Notice that we call a Pipeline object directly in order to run it (e.g. image_download_pipeline(...)), rather than calling a named method.

After it runs, image_download_pipeline(...) has a Pandas DataFrame containing a record of what happened with each input file stored as an attribute called run_report_:

The trailing underscore in run_report_ indicates that the attribute exists only after the pipeline has been run, analogous to the scikit-learn convention of using a trailing underscore for Estimator attributes that exist only after the attribute has been fit (e.g. LinearRegression().coef_).

If n_jobs is greater than 1, then the order of the input files in the run report typically will not match the order in inpaths; a command like run_report.loc[inpaths, :] can be used to restore the original order if desired.

Because downloading images is a common use case for Wildebeest, we have provided a DownloadImagePipeline subclass that allows you to write the following simplified version of the code above:

from functools import partial

from wildebeest.path_funcs import join_outdir_filename_extension
from wildebeest.pipelines.image import DownloadImagePipeline


image_urls = [
    f'https://raw.githubusercontent.com/ShopRunner/wildebeest/master/tests/sample_data/wildebeest_big{num}.jpg'
    for num in range(1, 7)
]

DownloadImagePipeline()(
    inpaths=image_urls,
    path_func=partial(join_outdir_filename_extension, outdir='.', extension='.png'),
    n_jobs=10,
)

Extended Image Download Example

The following example processes a few more files with three additional wrinkles:

  • It checks whether a file already exists at the prospective output location and skips the corresponding input file if it does, through the skip_func pipeline run parameter.

  • For each file that it doesn’t skip, it trims off the bottom 100 pixels of each and resizes the result to 224x224, through the ops Pipeline parameter.

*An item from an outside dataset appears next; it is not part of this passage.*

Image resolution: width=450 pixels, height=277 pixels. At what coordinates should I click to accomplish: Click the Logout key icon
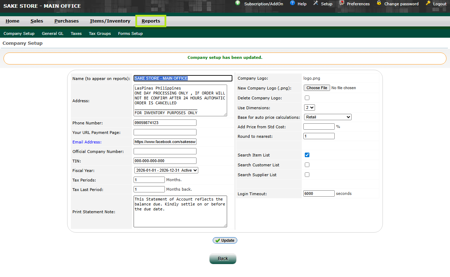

  • It handles ValueError exceptions that arise during file processing by recording them in the run report but not halting execution for them, while allowing other exceptions to be raised, through the exceptions_to_catch pipeline run parameter. You can also pass None or a tuple of exception types to exceptions_to_catch (e.g. (ValueError, AttributeError)). The default value for exceptions_to_catch is Exception, so that ALL exceptions that arise during file processing are caught and recorded without halting execution, aside from a few exceptions such as KeyboardInterrupt that do not arise from the code.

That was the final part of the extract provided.